You might have come across the term synaesthesia. This is when your brain wires together two of your senses so, for example, you smell colours or see music. It seems to be quite common in artists. One member of our writers’ group has color-graphemic synaesthesia, and sees words and letters in colour, even if the text is printed or displayed in black and white.
The interesting thing is, language seems to have some synaesthesia built in. For example, there’s the bouba/kiki effect. Take a look at this picture:
Which one of these two objects is a “bouba” and which one is a “kiki”? Most people will label the curvy, rounded shape “bouba” and the spiky shape “kiki”. And it doesn’t matter what your native language is either.
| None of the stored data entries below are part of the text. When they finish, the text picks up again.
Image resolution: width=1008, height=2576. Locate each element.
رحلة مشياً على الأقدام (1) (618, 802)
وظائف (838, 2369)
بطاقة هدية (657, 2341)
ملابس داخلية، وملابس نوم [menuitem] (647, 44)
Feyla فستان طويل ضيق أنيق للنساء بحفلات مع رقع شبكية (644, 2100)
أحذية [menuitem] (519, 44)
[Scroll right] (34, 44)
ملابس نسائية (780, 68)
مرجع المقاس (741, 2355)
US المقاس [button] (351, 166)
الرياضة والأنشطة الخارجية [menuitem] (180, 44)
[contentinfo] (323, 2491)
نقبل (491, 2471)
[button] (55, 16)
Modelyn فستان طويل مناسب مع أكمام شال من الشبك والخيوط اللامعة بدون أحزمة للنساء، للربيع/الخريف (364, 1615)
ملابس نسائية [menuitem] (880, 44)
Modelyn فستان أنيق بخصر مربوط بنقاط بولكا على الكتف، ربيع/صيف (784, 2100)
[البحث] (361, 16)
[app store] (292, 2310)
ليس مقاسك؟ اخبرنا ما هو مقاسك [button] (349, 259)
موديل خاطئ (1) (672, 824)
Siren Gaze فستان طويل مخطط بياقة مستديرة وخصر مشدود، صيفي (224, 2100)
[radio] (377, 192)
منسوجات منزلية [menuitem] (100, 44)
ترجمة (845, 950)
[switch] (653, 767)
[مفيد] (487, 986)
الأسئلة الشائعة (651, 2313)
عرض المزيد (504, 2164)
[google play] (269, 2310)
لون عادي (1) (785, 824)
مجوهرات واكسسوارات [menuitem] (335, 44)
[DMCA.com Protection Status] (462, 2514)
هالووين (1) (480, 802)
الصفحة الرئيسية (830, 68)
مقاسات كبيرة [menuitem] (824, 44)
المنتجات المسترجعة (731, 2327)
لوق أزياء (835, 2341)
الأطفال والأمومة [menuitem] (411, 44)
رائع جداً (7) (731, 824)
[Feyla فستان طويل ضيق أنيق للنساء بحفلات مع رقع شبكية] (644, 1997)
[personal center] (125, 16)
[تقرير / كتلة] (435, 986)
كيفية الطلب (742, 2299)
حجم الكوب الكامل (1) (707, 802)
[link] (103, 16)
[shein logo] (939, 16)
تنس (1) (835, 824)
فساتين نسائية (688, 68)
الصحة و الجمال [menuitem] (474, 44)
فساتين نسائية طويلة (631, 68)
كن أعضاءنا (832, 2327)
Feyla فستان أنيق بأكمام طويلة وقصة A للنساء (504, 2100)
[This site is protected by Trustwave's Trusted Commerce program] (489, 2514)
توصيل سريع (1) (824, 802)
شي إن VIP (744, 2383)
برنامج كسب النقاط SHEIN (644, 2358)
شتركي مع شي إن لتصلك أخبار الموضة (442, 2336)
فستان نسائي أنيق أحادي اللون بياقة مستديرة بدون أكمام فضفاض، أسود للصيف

According to Wikipedia:
In 2001, Vilayanur S. Ramachandran and Edward Hubbard repeated Köhler’s experiment using the words “kiki” and “bouba” and asked American college undergraduates and Tamil speakers in India “Which of these shapes is bouba and which is kiki?” In both groups, 95% to 98% selected the curvy shape as “bouba” and the jagged one as “kiki”, suggesting that the human brain is somehow able to extract abstract properties from the shapes and sounds. Recent work by Daphne Maurer and colleagues shows that even children as young as 2.5 (too young to read) may show this effect as well.
If you find yourself agreeing with the majority on this test, a type of synaesthesia has happened for you. You’ve associated a sound with an image. If, like me, you find this kind of thing fascinating, you can find more information on the bouba/kiki effect here.
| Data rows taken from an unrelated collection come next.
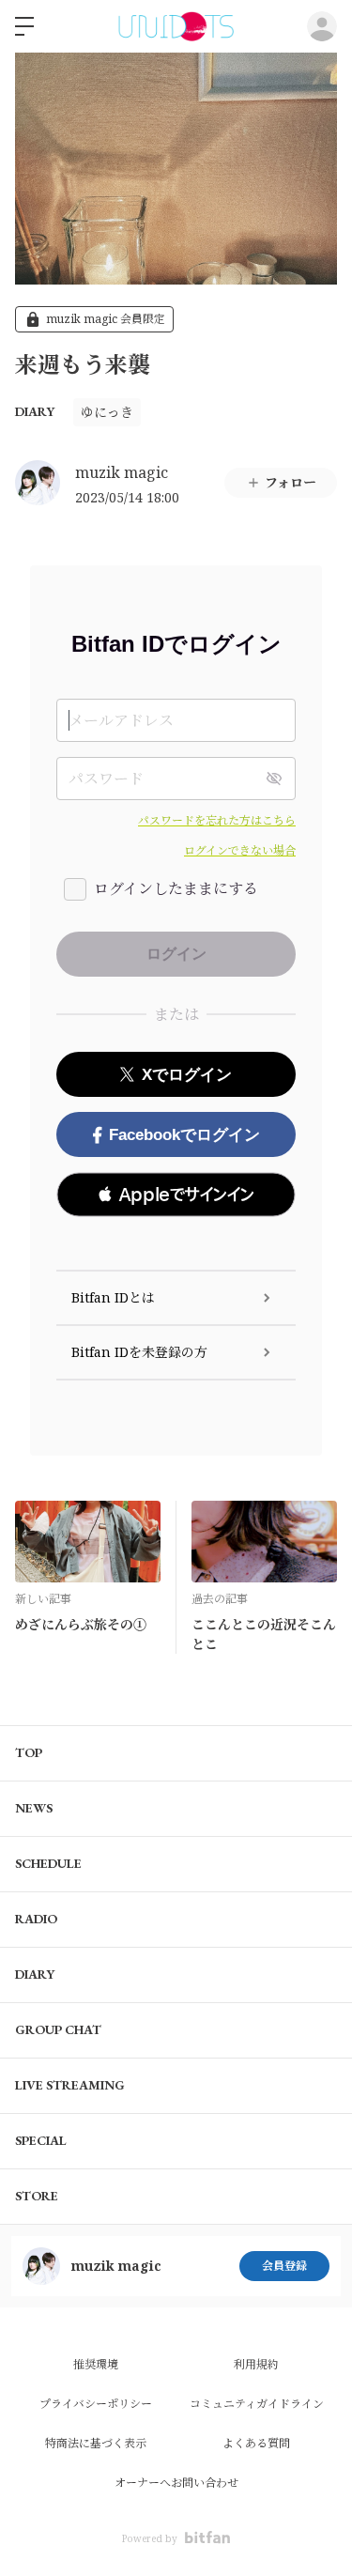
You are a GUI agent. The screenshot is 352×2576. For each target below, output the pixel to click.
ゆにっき (107, 412)
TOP (28, 1752)
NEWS (34, 1807)
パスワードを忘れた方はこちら (217, 820)
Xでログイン (187, 1075)
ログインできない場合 (240, 850)
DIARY (34, 411)
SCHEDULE (48, 1863)
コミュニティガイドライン (257, 2404)
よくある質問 (256, 2443)
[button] (176, 1194)
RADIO (36, 1918)
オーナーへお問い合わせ (176, 2483)
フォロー (290, 482)
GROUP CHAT (58, 2029)
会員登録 (284, 2266)
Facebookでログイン (184, 1135)
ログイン (322, 26)
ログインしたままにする (176, 888)
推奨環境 (95, 2364)
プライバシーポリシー (95, 2404)
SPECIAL (41, 2140)
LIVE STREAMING (70, 2084)
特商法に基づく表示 (95, 2443)
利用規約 (256, 2364)
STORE (36, 2195)
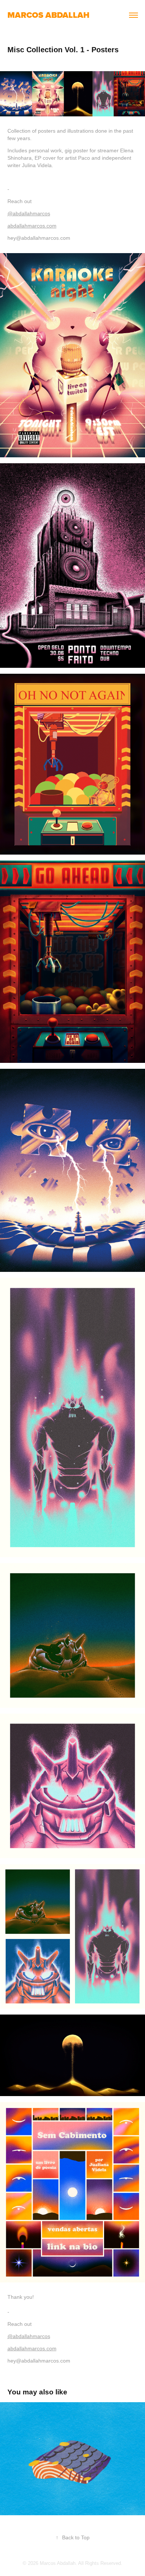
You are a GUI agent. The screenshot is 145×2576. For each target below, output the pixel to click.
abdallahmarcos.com (32, 226)
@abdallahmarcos (28, 213)
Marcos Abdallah (48, 15)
Different sounds have different effects on a reader, even when he or she is reading the words silently. Now we know this, can we use it in our writing? It’s something I’m considering as I struggle with my rather pedestrian descriptions. I need a way to bring them to life without making them longer. I need my words to work harder.
So, say I’m writing about a beach. I can say it’s a big curved bay with sand like sugar. Or I can say it’s a wide, white arc. Those words “wide” and “white” and “arc” are stretched-out words, with long vowel sounds that make your mouth widen as you say them. For me, they help to give a sense of space.
I came across a writing exercise that suggests you write out a list of nouns, and a list of verbs that go with them, for example: “knife slices”, “bird sings”, “colour glows”. Then try mixing the nouns and verbs up for more exciting results. So, if you write something like the “the red of the girl’s coat sings in the grey day” or “the blackbird’s warning chirps sliced the early morning silence”, you get something that’s still descriptive, but unexpected. (As opposed to “It is a dull day. She wears a bright red coat,” and “The blackbird’s warning chirps were loud in the early morning silence.”) In these examples I’ve given sound to a colour and action to a sound. Ok, it’s not deathless prose, but you get the general idea. I’m sure you could go too far with this, but I like the exercise as a potential way of shaking me up, and stopping me from reaching for habitual phrases.
There’s one other related trick I’ve come across in writing, although it’s not actually synaesthesia. It’s used in a poem, and would be particularly hard to pull off in a novel. Here’s the first verse of “Timothy Winters” by Charles Causley:
Timothy Winters comes to school
With eyes as wide as a football pool,
Ears like bombs and teeth like splinters:
A blitz of a boy is Timothy Winters.
So why a “football pool”? Well, according to Hearts and Minds*, because the two “O”s in “pool” look like a pair of eyes. Maybe you could do this if you were writing in Egyptian hieroglyphs. Or maybe some alien language would be all about the visual puns.
Do you know of other ways to use synaesthesia in writing? Do you use it in your art? I’d love to hear.
*A TV series about a teacher, starring Christopher Eccleston. I never saw all of it but this bit stuck in my mind.